子連れのクマは大変危険です。母グマは人を素早く察知して草むらなどに身を隠しますが、子グマは好奇心が強く、人に寄ってくることがあります。子グマを見掛けたら急いでその場から離れてください。近くには必ず母グマがいます。
今年は生息域で餌のカキやクリ、ブドウの実りが悪いと聞きます。餌を確保するため、力の強い雄が縄張りを広げることで、弱い雄や子連れの雌が追い出されるのです。雄の子グマが成長すれば縄張りを争う敵となり、小さいうちに殺してしまう習性もあります。母グマは子グマを守り、餌を確保するため人里に現れていると考えられます。
私が狩り以外で山に入る場合は、爆竹で大きな音を鳴らしてから入山します。クマが音を警戒して姿を現さなくなるのです。山道では必ず複数で、ラジオや鈴を鳴らしながら歩きましょう。鈴の音は山の中でよく響くので、人間の存在を知らせるのに効果的です。一番の対策はクマに人間の存在を知らせて遭遇しないようにすることです。
実際に遭遇した場合も焦ってはいけません。例えば20~30メートルの距離があり、クマがこちらに気付いていない場合は、音を立てず、静かにその場を離れましょう。気付いている場合は、クマから目を離さずゆっくりと後ずさりしてください。急に動いて刺激するのはよくありません。クマの動きをよく観察し、横を向いた隙に急いで逃げます。

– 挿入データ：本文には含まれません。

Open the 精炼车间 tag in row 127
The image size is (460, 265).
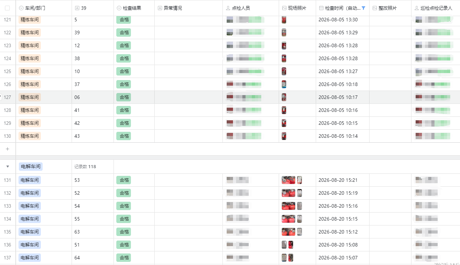(30, 97)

はじめから背中を向けて逃げるのは危険です。イヌやネコと同様に逃げるものを追い掛ける習性があるので余計に追い掛けられます。
突進してきた場合は、なるべく太い木を盾にして隠れることをお勧めします。万一襲われたときは、致命傷を避けるために頭や首などを守ってください。大声を出すなど必死に抵抗すれば、クマの方から逃げてくれる可能性もあります。